Ibnu Abi Jamrah berkata,“Kata ‘Allah menyambung’, adalah ungkapan dari besarnya karunia kebaikan dari Allah kepadanya.”
Sedangkan
Imam Nawawi menyampaikan perkataan ulama dalam uraian beliau,“Para
ulama berkata, ‘hakikat shilah adalah kasih-sayang dan rahmat. Sehingga,
makna kata ‘Allah menyambung’ adalah ungkapan dari kasih-sayang dan
rahmat Allah.” [Lihat syarah beliau atas Shahih Muslim 16/328-329]
Ketiga.
Silaturahmi adalah salah satu sebab penting masuk syurga dan dijauhkan dari api neraka. Sebagaimana sabda beliau Shallallahu’alaihi Wasallam,
Artinya: “Dari
Abu Ayub Al Anshari, beliau berkata, seorang berkata,”Wahai Rasulullah,
beritahulah saya satu amalan yang dapat memasukkan saya ke dalam
syurga.” Beliau Shallallahu’alaihi Wasallam menjawab,“Menyembah Allah dan tidak menyekutukanNya, menegakkan shalat, menunaikan zakat dan bersilaturahmi.”” (Diriwayatkan oleh Jama’ah).
Silaturahmi
adalah ketaatan dan amalan yang mendekatkan seorang hamba kepada Allah
Ta’ala, serta tanda takutnya seorang hamba kepada Allah. Sebagaimana
firman Allah Ta’ala (yang artinya), “Dan orang-orang yang
menghubungkan apa-apa yang Allah perintahkan supaya dihubungkan, dan
mereka takut kepada Rabbnya dan takut kepada hisab yang buruk.” (QS Arra’d 13:21).
Demikianlah
sebagian keutamaan silaturahim. Tentunya tidak seorangpun dari kita
yang ingin melewatkan keutamaan ini. Apalagi bila melihat akibat buruk
dan adzab pedih yang Allah Ta’ala siapkan bagi orang yang memutus tali
silaturahim. Karenanya, orang-orang shalih dari pendahulu umat ini
membiasakan diri menyambung silaturahim, walaupun sulit sarana
komunikasi pada jaman mereka. Sedangkan pada zaman sekarang ini, dengan
tercukupinya sarana transportasi dan komunikasi, semestinya membuat kita
lebih aktif melakukan silaturahim. Kemudahan yang Allah Ta’ala berikan
kepada kita tersebut, hendaknya dipergunakan untuk silaturahim. Mungkin
salah seorang dari kita melakukan perjalanan ke negeri yang jauh untuk
wisata, akan tetapi dia merasa berat untuk mengunjungi salah seorang
kerabatnya yang masih satu kota dengannya -kalau tidak saya katakan satu
daerah dengannya- padahal paling tidak hubungan tersebut dapat
dilakukan dengan hanya mengucapkan salam. Apa beratnya mempergunakan
telepon untuk menghubungi salah satu kerabat kita dan mengucapkan salam
kepadanya?
Ibnu Abbas Radhiyallahu’anhu meriwayatkan, Rasulullah Shallallahu’alaihi Wasallam bersabda,
بَلُوْا أَرحَامَكُمْ وَلَوْ بِالسَّلاَمِ
Artinya: “Sambunglah keluargamu meskipun dengan salam.”

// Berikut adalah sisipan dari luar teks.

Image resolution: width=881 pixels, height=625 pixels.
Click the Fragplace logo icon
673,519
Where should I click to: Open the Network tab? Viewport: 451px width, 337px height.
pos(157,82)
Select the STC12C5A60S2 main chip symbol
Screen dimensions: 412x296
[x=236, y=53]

[Riwayat Al Bazzar, Ath Thabrani dan Al Baihaqi. Berkata Al Munawi
dalam Faidhul Qadir, “Berkata Al-Bukhari,’Semua jalannya dha’if, akan
tetapi saling menguatkan (3/207)’.” Al Albani menghasankannya dalam Shahihul Jami' no. 2838]
Mungkin
ada yang mengatakan, di antara penyebab terputusnya silaturahmi ialah
banyaknya kesibukan manusia pada hari ini dan keluasan wilayah. Tetapi
orang yang memperhatikan keadaan semisal Abu Bakar dan Umar Al Faruq Radhiyallahu’anhuma
. Pada masa pemerintahannya, meskipun banyak beban yang harus dipikul
di pundak mereka dan belum lengkapnya sarana transformasi dan komunikasi
modern, akan tetapi mereka tetap memiliki waktu untuk mengunjungi
kerabatnya dan membantu tetangganya. Sedangkan diri kita sering
mengunjugi dan bercengkrama dengan sahabat-sahabat, tetapi tidak pernah
memasukkan ke dalam agenda kegiatan untuk berkunjung ke salah satu
kerabat, meskipun satu kali dalam sebulan.
Tampaknya
sebab utama yang menghalangi kita bersilaturahim, karena buruknya
pengaturan dan manajemen waktu. Atau karena kita kurang begitu mengerti
besarnya dosa memutus silaturahim. Kemudian dengan kesibukan yang
berlebihan dalam kehidupan dunia,. hingga kita mendapati seseorang
bekerja pada pagi hari. Setelah itu menyibukkan diri dengan pekerjaan
lain pada sisa harinya. Padahal sudah berkecukupan dalam hal rizki.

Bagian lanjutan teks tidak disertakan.